Pensei “ótimo, agora vamos ao palácio do governo!” era esse o intuito, mas qualquer vestígio de direção ou comando fora já dissolvido e a mesma massa que expulsou os militantes se moveu na mesma direção que eles, a direção oposta a do palácio do governo. Comecei a segui-los e a me angustiar, para onde diabos eu estava indo e por quê? Ninguém ao meu redor sabia e ninguém ligava. Estávamos apenas seguindo como imenso cardume sabe-se lá deus para onde, e minha angústia crescia. Enquanto eu me perguntava pelo sentido daquilo tudo, e, de maneira menos filosófica e mais pragmática, para onde estávamos indo e com que fim, as pessoas estavam tomadas por uma espécie de transe, de uma sensação de euforia por estar marchando, por estar com o pé na estrada, na rua segurando cartazes contraditórios e gritando palavras de ordem sem sentido. Nesse momento aquilo tudo não passava de uma errância, não muito diferente das que aconteciam na Alemanha na época de Hitler quando Wotan soprava o vento da loucura. Caminhávamos sem objetivo, não adiantava perguntar, ou se questionar, apenas andar. Alguém me disse que íamos à assembleia, ao que eu retruquei que já estava fechada e vazia, mas fomos mesmo assim. Meus camaradas, “velhos comunistas” como eu, compartilhavam de minha angústia, de não saber “para onde íamos” e nem o por que. Passamos pela rede globo e ela foi vaiada e as pessoas gritavam “imprensa o povo ainda pensa!”, menos para onde ir, ou “rede globo o povo não é bobo!”, depois passamos pela Record e novamente palavras de ordem.

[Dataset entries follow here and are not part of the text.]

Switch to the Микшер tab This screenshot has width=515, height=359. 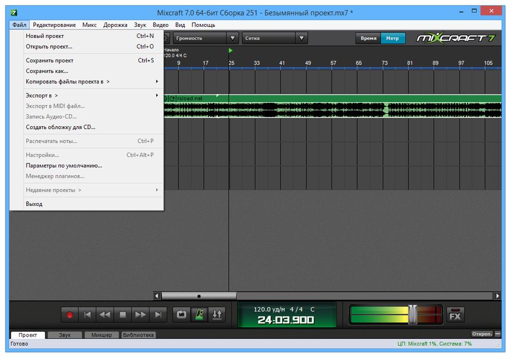pos(102,335)
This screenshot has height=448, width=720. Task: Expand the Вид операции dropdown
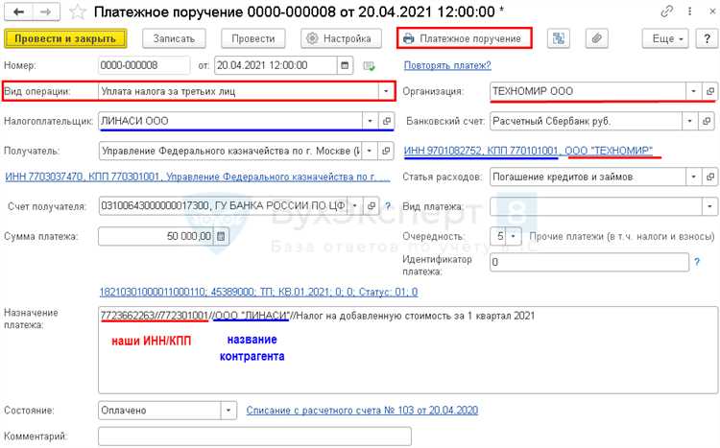[x=387, y=91]
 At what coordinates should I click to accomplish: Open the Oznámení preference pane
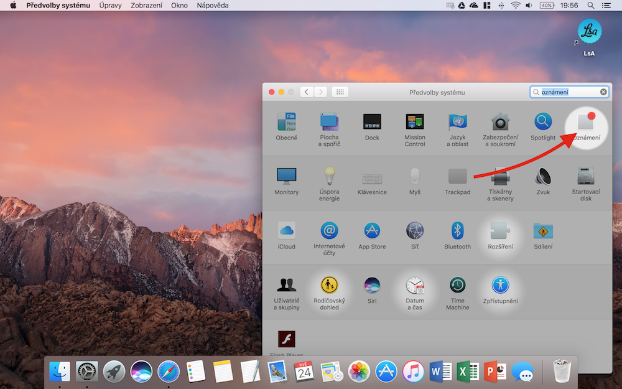[587, 123]
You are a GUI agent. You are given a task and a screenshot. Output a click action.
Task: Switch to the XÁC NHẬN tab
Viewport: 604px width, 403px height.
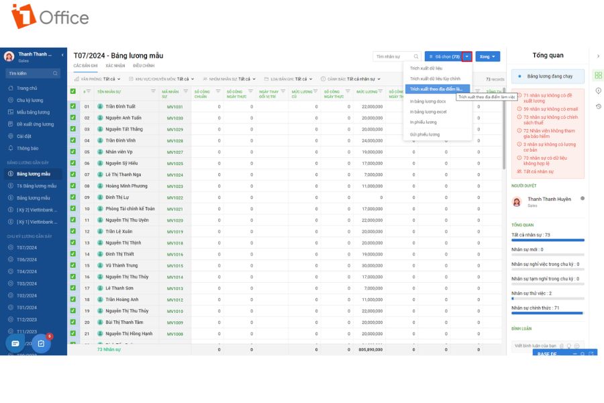coord(115,66)
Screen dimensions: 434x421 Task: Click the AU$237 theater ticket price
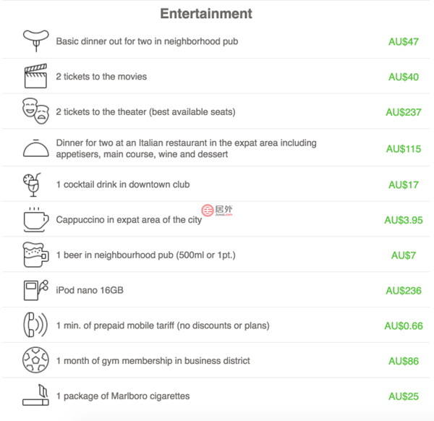coord(403,112)
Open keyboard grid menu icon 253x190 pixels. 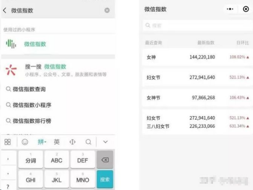coord(8,142)
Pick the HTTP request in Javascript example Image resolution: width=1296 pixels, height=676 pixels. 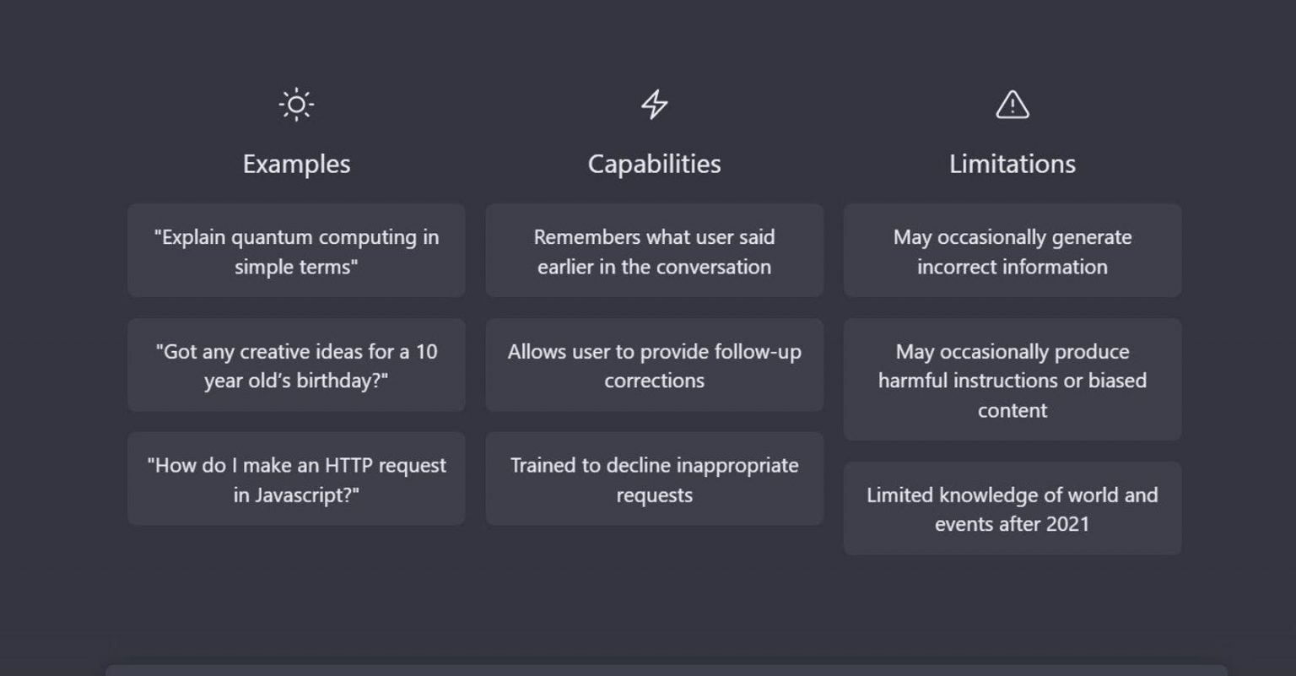click(296, 479)
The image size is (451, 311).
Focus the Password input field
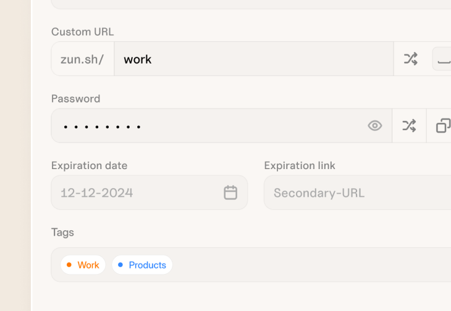[210, 126]

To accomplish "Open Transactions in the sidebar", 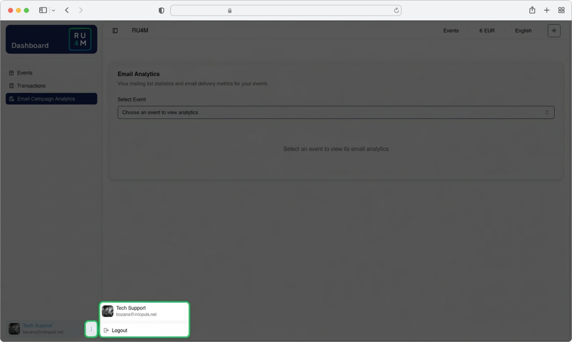I will coord(31,86).
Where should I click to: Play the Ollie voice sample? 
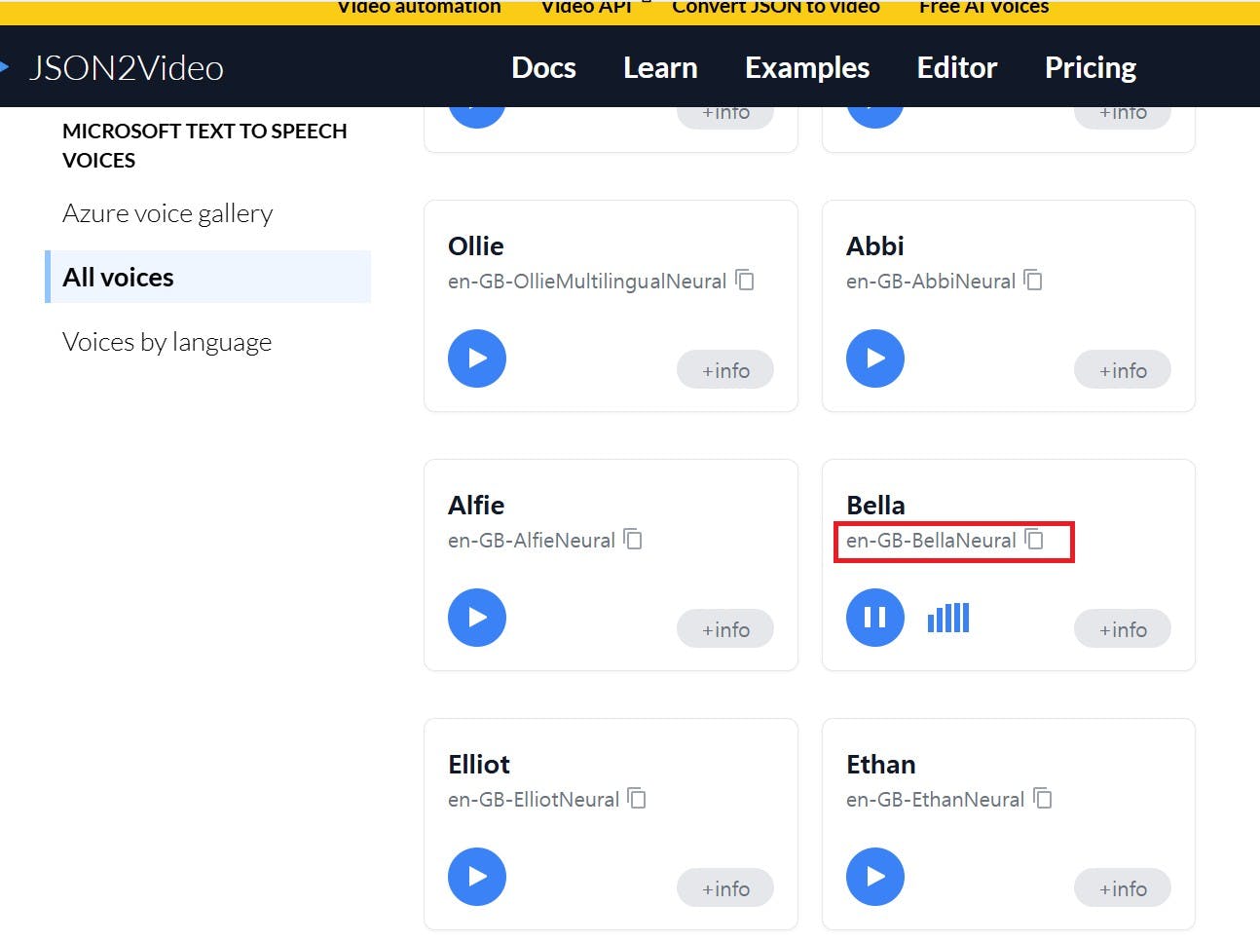point(477,358)
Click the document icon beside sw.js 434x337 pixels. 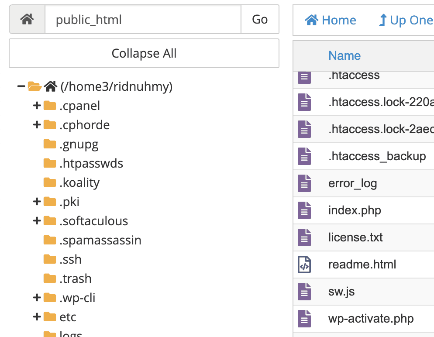tap(304, 291)
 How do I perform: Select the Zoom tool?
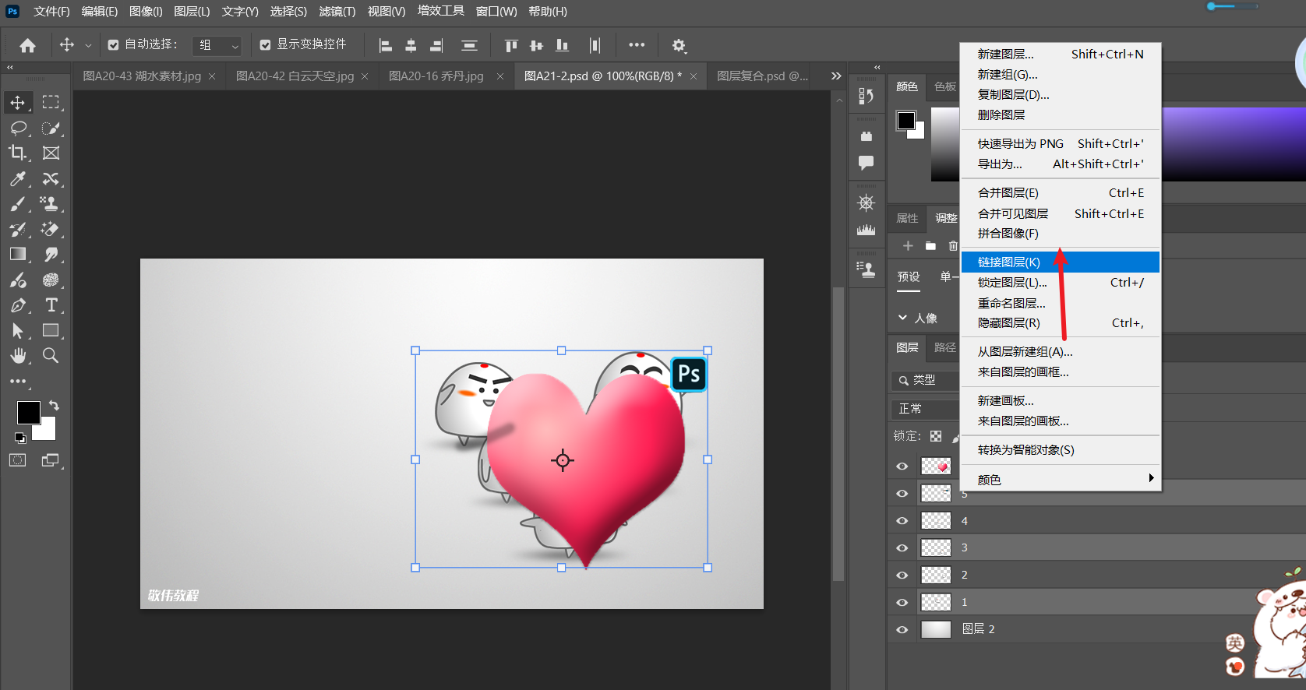(x=51, y=356)
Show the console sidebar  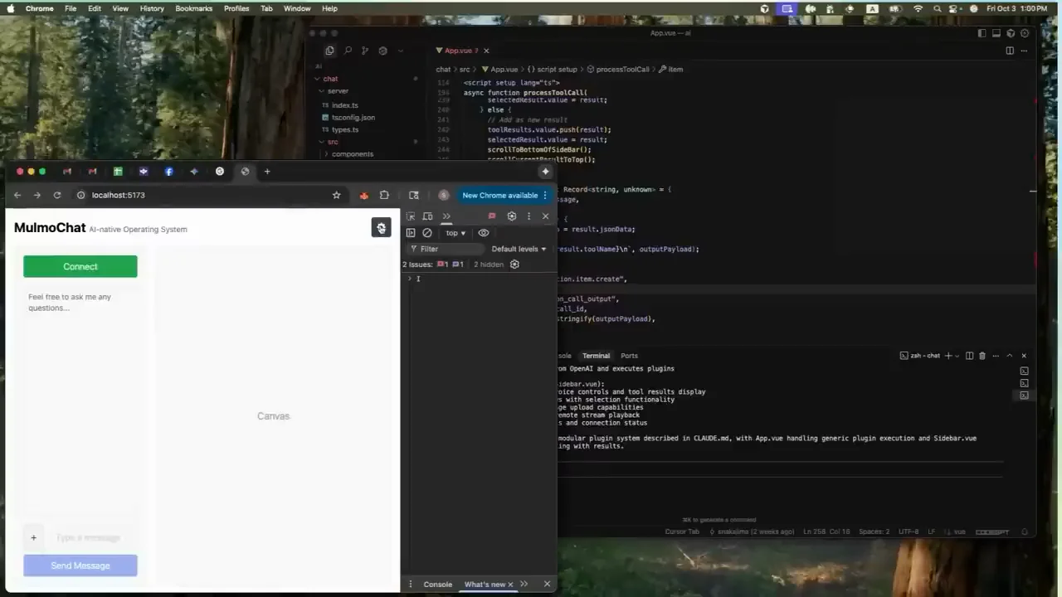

Por fim, chegamos a assembleia, lá encontrei o meu irmão mais novo, empolgado com aquilo tudo, sua empolgação cessou quando compartilhei minha angústia com a falta de sentido para aquilo tudo, mas isso foi breve, logo a chama se reacendeu e ele seguiu. Pensei que a coisa fosse se dispersar ali, mas havia um sujeito, da direção da juventude do PCdoB, Cidistas desde a última eleição e que estavam guiando o cardume para longe do palácio, e a mesma massa que gritava contra as bandeiras os seguia.
Nós, velhos comunistas, junto de um amigo meu, mais jovem, mas menos massificados, nos questionávamos, “para onde estamos indo?”. Logo descobrimos que o tal sujeitinho do PCdoB queria guiar a massa para a ETUFOR, beeem longe dali, com a anuência de alguns dos nossos camaradas petistas beeem mais jovens e tolos do que nós. Para o desespero desses camardas mais jovens, tomados pela quimera de que estavam na direção do movimento, que não era mais do que uma turba ordeira de umas 30 mil pessoas, corremos, nós 5 para a frente e, macacos velhos, sem bandeira e sem nada, quebramos o movimento e o fizemos sair da Pontes Vieira e subir a Barão de Studart em direção, agora sim, ao Palácio!
A “direção” ficou a ver navios e a massa nos seguiu e depois nos unimos ao coração dela e deixamos que seguisse seu curso, mais contentes agora, por estarmos rumando para um alvo de significado político e simbólico, não sem nos rirmos da ironia. Mais adiante eles voltaram e levantaram as bandeiras e novamente gritos de “sem liderança!” muitos deles, impaciente eu retruquei “sem partido, sem liderança, mas vocês estavam seguindo o cara do PCdoB em direção a ETUFOR! Com as bandeira ao menos vocês sabem quem é quem!”, com cara de bobo ele retrucou “mas eles querem tomar o movimento!”, deixei ele para trás e segui, com os pés doendo, jogando conversa fora com meus camaradas, fazendo piada dos cartazes (por um tempo, em protesto ao protesto, segurei um cartaz em branco que achei no chão, esse me pareceu ser a principal reivindicação do movimento), até que chegamos ao palácio, e nem sinal de polícia ou repressão, tudo muito ordeiro e politicamente correto. Quando chegamos lá foi bonito, mesmo para um “velho comunista” cínico e ranzinza como eu, as pessoas invadiram o mausoléu e entraram ma piscina, foi bonito mesmo.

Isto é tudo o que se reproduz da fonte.